Second, there are a number of other writing projects stealing my time. Those of you who want to see the outcome of the Renewal story are probably not happy about it, but with apologies, it’s how my brain works. I have “Stories from the Edge” which is an exploration of another kind of apocalypse and how society melds around it. I have “The Bus” which has been dominant of late, and is a story of how we measure the value of a life.

That theme is made more important from my own life from the process of fostering old dogs. We take on dogs that are old, unadoptable in the larger sense, and usually come with numerous health problems. We are supported in this effort by Old Dog Haven, which pays the medical bills for these dogs, more than 300 of them currently. I can’t heap enough praise on ODH. If the goal is to have these dogs die in a home that cares for them, then ODH delivers in spades. We are only on our second final refuge dog, but there are folks who have presided over the final moments of many, many dogs, and have made it  a joyful (or at least trusting) end of life for these dogs, and in that regard, I say that ODH is tantamount to a miracle. On a larger stage, it is truly remarkable how we can derive deep meaning from  the simplest things.

The question of our relationship with dogs cannot be ignored. We essentially trained and bred them to look to us for security and guidance. In return they offer us love, trust, and protection. We’ve been doing it for at least 5000 years. There are people who can make the case that our civilization would never have developed without the willing support of our canine brethren. But today, we, all of us, have ended up with dogs, who are born with the instinct to respond to us. In return, we owe them actual time, attention, and effort, in a relationship that is all-important to them. This means, among many other sad circumstances, not to chain them in the back yard, not to leave them in a chain link pen, and not to treat them as incidental factors in a busy world, It means that we should interact with them, talk to them, train them to our expectations of proper behavior. I haven’t met a dog yet who is not willing to learn more about what we expect. Like small children, boundaries and expectations equal security to dogs. By the way, even totally deaf dogs like it when you talk to them.

Some dogs generally like simple rules. For some, the more elaborate the rules, the better. For us, it’s simple: Pay attention to our dogs’ needs and act accordingly. If you think it’s complicated, you are simply not paying attention. Dogs communicate well. Our job is to learn to interpret that communication.  Your dog will be happier and so will you.

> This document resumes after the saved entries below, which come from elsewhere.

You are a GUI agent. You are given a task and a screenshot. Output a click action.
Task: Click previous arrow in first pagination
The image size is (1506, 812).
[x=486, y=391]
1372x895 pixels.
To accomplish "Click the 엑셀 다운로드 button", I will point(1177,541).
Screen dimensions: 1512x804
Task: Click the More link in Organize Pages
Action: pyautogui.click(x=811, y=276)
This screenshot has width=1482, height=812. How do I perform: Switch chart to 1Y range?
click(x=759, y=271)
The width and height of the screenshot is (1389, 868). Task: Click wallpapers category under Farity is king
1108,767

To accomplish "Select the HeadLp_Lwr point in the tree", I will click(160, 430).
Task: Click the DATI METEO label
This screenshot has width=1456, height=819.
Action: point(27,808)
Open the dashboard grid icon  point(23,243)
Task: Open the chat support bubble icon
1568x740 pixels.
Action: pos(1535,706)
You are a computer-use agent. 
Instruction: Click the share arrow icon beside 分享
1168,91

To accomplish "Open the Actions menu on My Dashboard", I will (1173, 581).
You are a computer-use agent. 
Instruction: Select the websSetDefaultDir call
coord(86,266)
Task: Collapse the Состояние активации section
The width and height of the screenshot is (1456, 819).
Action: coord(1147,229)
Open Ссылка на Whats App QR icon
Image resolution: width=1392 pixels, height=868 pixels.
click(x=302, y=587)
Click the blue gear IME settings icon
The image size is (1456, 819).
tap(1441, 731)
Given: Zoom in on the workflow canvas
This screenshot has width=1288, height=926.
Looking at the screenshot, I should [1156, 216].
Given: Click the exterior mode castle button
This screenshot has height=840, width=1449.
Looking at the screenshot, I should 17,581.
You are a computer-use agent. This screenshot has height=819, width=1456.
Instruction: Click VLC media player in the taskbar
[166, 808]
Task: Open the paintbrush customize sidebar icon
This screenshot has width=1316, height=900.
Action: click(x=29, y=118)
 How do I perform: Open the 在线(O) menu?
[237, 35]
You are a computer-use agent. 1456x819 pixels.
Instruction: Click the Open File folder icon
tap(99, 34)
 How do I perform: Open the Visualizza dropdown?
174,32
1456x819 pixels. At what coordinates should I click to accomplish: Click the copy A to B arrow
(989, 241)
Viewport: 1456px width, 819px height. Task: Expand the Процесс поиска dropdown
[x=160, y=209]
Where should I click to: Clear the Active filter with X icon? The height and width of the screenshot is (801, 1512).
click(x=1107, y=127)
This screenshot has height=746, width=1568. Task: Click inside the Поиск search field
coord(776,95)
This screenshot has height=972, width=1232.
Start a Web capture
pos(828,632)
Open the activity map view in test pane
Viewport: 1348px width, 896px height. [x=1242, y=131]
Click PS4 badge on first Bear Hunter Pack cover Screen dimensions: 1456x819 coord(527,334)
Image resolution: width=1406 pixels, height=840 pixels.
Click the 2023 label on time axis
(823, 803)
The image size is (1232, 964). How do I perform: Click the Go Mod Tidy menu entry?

Am I writing a book on dogs? Not officially, but yes. My six dogs and their elaborate interactions can’t help but suggest ideas about the subject. In particular, we have two Australian Shepherds who are markedly different from other dogs. The Aussie way of approaching life is full of lessons for human beings. I call it the Aussie Way. It’s tongue in cheek, but it’s also relevant to how we live and the world around us.

Now, on to people. One thing that actually bothers me about various feedback over the years is to suggest that I am sexist. As a result, and perhaps predating the feedback, I spend a lot time thinking about sexism and what it means. This no different from the time I spend thinking about liberalism or conservatism and what it means, and how fluid the definitions of all of these “isms” has become. Frankly, everything about social norms and broad groups in psychology fascinate me and lead me to ideas on how to organize these thoughts.

Let me be clear. To be sexist, as a heterosexual male, means that I must automatically assume some kind of inferiority in women. This has never been the case for me. My mother was a strong woman in many respects and weak in others, but the fact remains that she had a huge impact on most of the people she encountered. As a man, I am strong in some respects and weak in others. In my marriage, I have keen sense of how my wife is strong and I am weak, and vice versa. Is she smarter than I am? Usually. Am I smarter the she is? Occasionally. From my limited male perspective, women are frequently stronger, more courageous, and more capable than men. Does this make sense in the grand sense of being human? Sure. After all, men can’t ultimately be responsible for bringing new human life to fruition. The subset of things that men do better as a rule is smaller and less subtle than what women do. As a man, I feel fortunate to even have a glimpse of how women think. Do I assume I have any idea of  whether I am right? Nope, I only have hope. You can decide.

Does this mean women are perfect and blameless? Not a chance. Women do amazing things, but they don’t operate without their own blind spots. Some women are power hungry and will stab their friends in the back for a little more power and influence. Some women are attention hungry and will trip all over themselves to be the most noticeable woman in the room. Some women will shamelessly use their charms to influence the outcome of  an encounter. Some women will lead poor, hapless, hormone driven males to a place they never intended to go. I say good for them. If it works… Does this make me sexist? Absolutely, if being sexist is the simple act of recognizing the relative strengths and weakness of men and women. Absolutely not, if it means that men and women are equal but different. And thank goodness for that. If we were all the same, we’d be screwed. And bored.